• Directions for this task:
Convert each line of the data below into a JSON list of strings, one string per line, skipping blank lines.

--- start Input for this task ---

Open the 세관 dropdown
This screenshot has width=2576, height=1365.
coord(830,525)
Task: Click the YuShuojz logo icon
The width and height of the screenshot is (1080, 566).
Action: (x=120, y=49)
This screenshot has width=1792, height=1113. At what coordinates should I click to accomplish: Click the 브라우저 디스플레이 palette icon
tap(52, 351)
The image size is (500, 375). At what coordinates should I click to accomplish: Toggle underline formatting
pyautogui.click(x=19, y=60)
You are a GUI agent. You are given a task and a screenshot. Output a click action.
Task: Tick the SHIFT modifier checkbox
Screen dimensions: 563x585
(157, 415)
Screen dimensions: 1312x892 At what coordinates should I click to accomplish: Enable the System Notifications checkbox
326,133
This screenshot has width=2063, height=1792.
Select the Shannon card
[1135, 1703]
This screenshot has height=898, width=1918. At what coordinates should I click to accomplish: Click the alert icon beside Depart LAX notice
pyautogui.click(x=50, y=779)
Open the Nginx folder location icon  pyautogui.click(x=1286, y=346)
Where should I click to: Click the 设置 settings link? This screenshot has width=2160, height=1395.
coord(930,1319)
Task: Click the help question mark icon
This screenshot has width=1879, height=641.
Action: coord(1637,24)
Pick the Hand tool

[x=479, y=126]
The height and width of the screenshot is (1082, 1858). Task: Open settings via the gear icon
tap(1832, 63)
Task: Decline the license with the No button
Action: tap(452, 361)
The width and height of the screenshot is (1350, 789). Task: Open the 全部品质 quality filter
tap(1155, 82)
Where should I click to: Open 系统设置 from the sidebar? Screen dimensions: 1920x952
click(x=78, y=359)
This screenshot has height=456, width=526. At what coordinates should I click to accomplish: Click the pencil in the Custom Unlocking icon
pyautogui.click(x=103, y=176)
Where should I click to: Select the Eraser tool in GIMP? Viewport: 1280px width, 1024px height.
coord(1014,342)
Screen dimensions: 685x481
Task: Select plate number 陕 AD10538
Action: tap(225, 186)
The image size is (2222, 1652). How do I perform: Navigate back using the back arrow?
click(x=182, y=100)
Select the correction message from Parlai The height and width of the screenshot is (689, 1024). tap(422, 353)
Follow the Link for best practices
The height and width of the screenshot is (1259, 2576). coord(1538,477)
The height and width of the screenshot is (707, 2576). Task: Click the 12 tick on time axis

--- end Input for this task ---

• Solution:
[
  "Open the 세관 dropdown",
  "This screenshot has width=2576, height=1365.",
  "coord(830,525)",
  "Task: Click the YuShuojz logo icon",
  "The width and height of the screenshot is (1080, 566).",
  "Action: (x=120, y=49)",
  "This screenshot has width=1792, height=1113. At what coordinates should I click to accomplish: Click the 브라우저 디스플레이 palette icon",
  "tap(52, 351)",
  "The image size is (500, 375). At what coordinates should I click to accomplish: Toggle underline formatting",
  "pyautogui.click(x=19, y=60)",
  "You are a GUI agent. You are given a task and a screenshot. Output a click action.",
  "Task: Tick the SHIFT modifier checkbox",
  "Screen dimensions: 563x585",
  "(157, 415)",
  "Screen dimensions: 1312x892 At what coordinates should I click to accomplish: Enable the System Notifications checkbox",
  "326,133",
  "This screenshot has width=2063, height=1792.",
  "Select the Shannon card",
  "[1135, 1703]",
  "This screenshot has height=898, width=1918. At what coordinates should I click to accomplish: Click the alert icon beside Depart LAX notice",
  "pyautogui.click(x=50, y=779)",
  "Open the Nginx folder location icon  pyautogui.click(x=1286, y=346)",
  "Where should I click to: Click the 设置 settings link? This screenshot has width=2160, height=1395.",
  "coord(930,1319)",
  "Task: Click the help question mark icon",
  "This screenshot has width=1879, height=641.",
  "Action: coord(1637,24)",
  "Pick the Hand tool",
  "[x=479, y=126]",
  "The height and width of the screenshot is (1082, 1858). Task: Open settings via the gear icon",
  "tap(1832, 63)",
  "Task: Decline the license with the No button",
  "Action: tap(452, 361)",
  "The width and height of the screenshot is (1350, 789). Task: Open the 全部品质 quality filter",
  "tap(1155, 82)",
  "Where should I click to: Open 系统设置 from the sidebar? Screen dimensions: 1920x952",
  "click(x=78, y=359)",
  "This screenshot has height=456, width=526. At what coordinates should I click to accomplish: Click the pencil in the Custom Unlocking icon",
  "pyautogui.click(x=103, y=176)",
  "Where should I click to: Select the Eraser tool in GIMP? Viewport: 1280px width, 1024px height.",
  "coord(1014,342)",
  "Screen dimensions: 685x481",
  "Task: Select plate number 陕 AD10538",
  "Action: tap(225, 186)",
  "The image size is (2222, 1652). How do I perform: Navigate back using the back arrow?",
  "click(x=182, y=100)",
  "Select the correction message from Parlai The height and width of the screenshot is (689, 1024). tap(422, 353)",
  "Follow the Link for best practices",
  "The height and width of the screenshot is (1259, 2576). coord(1538,477)",
  "The height and width of the screenshot is (707, 2576). Task: Click the 12 tick on time axis"
]